Final answer:
Nonlinear programming models differ from linear ones in that they have nonproportional relationships between variables and are typically more challenging to solve and construct. Nonlinear relationships cannot be represented by a simple straight line on a graph, making interpretation more complicated. The correct answer is Nonlinear models have nonproportional relationships between activity levels and the overall measure of performance
Step-by-step explanation:
Nonlinear programming models differ from linear programming models in several key ways. First, nonlinear models have nonproportional relationships between activity levels and the overall measure of performance. This means that the effect of changing one variable is not consistent across the range of the variable; it can increase or decrease at different rates.
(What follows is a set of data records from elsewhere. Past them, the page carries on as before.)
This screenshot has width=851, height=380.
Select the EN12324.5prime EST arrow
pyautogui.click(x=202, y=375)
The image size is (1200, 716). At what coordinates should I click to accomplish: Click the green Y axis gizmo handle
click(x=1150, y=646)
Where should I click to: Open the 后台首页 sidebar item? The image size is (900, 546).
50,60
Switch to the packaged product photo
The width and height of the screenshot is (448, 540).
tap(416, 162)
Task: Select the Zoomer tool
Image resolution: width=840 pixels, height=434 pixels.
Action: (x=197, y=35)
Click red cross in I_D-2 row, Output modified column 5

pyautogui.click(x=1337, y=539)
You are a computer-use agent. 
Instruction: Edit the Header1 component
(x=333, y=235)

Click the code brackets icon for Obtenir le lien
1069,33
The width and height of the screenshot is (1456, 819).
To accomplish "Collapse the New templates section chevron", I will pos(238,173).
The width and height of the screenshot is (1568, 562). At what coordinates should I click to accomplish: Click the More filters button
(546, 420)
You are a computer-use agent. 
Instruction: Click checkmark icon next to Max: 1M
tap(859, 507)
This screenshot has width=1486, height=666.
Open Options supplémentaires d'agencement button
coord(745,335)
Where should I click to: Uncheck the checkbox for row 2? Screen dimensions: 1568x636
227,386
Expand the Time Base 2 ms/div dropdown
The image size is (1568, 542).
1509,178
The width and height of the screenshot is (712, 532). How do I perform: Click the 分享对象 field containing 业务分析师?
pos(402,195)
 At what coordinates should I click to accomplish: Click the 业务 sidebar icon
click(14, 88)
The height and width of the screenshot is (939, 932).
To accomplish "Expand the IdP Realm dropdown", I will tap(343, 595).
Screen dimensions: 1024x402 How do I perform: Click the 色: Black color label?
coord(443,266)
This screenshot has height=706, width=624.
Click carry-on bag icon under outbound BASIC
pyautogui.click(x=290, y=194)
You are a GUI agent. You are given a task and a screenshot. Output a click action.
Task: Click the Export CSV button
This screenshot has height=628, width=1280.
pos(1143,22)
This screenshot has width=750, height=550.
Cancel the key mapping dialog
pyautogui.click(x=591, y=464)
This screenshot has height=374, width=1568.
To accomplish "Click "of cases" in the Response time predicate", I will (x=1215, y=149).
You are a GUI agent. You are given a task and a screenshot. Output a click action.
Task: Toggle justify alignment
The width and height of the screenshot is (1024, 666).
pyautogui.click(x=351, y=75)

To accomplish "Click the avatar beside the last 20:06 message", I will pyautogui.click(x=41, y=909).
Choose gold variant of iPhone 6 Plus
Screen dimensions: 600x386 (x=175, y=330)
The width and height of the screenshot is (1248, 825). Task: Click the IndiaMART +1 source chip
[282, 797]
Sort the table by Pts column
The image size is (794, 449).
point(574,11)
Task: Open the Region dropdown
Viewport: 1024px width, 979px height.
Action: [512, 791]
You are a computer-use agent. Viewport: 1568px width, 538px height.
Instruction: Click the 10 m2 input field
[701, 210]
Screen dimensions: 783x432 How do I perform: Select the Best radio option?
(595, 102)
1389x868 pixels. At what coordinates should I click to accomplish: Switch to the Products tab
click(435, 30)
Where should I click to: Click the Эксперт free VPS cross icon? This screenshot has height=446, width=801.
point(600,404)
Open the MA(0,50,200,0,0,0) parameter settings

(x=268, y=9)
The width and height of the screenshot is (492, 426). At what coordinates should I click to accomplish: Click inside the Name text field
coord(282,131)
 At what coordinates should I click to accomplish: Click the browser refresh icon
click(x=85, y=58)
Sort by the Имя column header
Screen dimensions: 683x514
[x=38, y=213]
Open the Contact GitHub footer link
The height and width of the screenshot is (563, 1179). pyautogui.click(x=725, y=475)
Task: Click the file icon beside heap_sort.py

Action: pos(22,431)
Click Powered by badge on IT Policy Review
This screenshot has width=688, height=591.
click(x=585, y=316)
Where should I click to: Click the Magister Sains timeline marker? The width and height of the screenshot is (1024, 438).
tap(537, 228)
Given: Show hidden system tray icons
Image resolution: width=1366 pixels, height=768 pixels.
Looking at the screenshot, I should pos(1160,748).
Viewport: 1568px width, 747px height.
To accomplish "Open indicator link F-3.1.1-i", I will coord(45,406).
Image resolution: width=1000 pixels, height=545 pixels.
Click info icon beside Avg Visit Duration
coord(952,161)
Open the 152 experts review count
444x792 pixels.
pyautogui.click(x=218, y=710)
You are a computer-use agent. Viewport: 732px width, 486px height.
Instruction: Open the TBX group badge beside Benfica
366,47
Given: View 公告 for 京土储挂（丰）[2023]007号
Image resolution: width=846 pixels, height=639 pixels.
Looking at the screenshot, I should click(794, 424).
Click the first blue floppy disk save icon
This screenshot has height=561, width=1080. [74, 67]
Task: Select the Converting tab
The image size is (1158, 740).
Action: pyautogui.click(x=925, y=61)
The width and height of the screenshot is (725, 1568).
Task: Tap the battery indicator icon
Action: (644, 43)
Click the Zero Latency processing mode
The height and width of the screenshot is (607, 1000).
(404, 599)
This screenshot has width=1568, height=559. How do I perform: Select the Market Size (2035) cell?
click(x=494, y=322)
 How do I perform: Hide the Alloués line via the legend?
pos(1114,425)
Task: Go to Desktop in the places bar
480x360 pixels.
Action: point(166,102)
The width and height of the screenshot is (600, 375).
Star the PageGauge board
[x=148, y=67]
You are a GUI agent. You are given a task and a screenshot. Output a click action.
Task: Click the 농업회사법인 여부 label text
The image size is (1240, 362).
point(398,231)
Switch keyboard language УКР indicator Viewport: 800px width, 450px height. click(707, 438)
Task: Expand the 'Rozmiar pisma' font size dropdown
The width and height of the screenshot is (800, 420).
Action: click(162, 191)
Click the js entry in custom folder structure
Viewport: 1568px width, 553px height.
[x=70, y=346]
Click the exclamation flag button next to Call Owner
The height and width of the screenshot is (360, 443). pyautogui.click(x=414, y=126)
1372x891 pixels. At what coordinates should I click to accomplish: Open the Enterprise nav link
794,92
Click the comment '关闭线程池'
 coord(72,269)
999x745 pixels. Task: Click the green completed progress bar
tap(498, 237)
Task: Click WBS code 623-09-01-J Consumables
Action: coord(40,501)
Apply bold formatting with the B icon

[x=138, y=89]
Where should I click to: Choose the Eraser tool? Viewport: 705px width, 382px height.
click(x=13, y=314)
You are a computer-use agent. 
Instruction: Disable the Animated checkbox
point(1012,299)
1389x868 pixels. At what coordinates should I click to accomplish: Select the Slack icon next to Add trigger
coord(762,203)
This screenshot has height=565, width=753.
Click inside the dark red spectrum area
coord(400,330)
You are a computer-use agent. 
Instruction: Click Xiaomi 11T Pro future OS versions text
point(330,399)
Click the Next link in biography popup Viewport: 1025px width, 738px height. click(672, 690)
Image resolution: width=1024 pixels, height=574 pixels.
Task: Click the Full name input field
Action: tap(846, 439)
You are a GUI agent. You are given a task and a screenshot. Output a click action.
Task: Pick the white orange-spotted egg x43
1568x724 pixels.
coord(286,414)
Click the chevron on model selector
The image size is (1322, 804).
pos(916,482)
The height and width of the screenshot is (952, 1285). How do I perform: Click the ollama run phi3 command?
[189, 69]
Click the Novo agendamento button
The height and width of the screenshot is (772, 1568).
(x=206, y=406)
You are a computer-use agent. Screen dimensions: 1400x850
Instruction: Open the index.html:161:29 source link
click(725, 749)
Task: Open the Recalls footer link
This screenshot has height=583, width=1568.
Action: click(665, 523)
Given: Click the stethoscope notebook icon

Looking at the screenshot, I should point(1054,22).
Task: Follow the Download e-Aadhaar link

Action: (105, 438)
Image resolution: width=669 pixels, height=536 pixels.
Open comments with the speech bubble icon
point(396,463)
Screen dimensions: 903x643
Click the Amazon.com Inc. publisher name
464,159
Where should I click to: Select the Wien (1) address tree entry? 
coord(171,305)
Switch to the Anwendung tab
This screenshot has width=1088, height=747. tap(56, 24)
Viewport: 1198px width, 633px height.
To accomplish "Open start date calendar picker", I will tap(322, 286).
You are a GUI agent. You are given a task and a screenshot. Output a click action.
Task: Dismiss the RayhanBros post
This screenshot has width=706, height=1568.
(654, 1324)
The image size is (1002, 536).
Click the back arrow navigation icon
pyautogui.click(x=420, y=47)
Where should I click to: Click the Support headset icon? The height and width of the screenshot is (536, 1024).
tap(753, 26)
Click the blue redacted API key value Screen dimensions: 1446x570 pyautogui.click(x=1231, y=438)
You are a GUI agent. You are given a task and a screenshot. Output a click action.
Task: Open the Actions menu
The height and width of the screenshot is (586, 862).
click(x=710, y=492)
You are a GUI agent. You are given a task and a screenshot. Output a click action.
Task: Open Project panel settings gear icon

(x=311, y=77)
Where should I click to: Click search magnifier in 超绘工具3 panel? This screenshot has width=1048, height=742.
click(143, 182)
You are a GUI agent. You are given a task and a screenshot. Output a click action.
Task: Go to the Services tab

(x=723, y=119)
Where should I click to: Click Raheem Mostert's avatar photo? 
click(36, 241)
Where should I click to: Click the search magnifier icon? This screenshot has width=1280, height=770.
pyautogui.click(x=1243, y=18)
On the other hand, linear models maintain a constant rate of change between variables.
Another difference is that nonlinear models are often more difficult to solve than linear models. While Excel's Solver tool can handle both types of models, solving nonlinear models might require more sophisticated algorithms as the solution is not straightforward. Building formulas for these models is also more complex because they can involve powers, exponentials, logarithms, and other functions that are more complicated than just multiplication and addition.
Graphically, nonlinear relationships in economic models, for example, cannot be represented by a simple straight line. Instead, they might appear as curves on a graph that reflect the more complex interplay between variables. This can make visual data interpretation less intuitive compared to linear relationships that are easily identified with line graphs.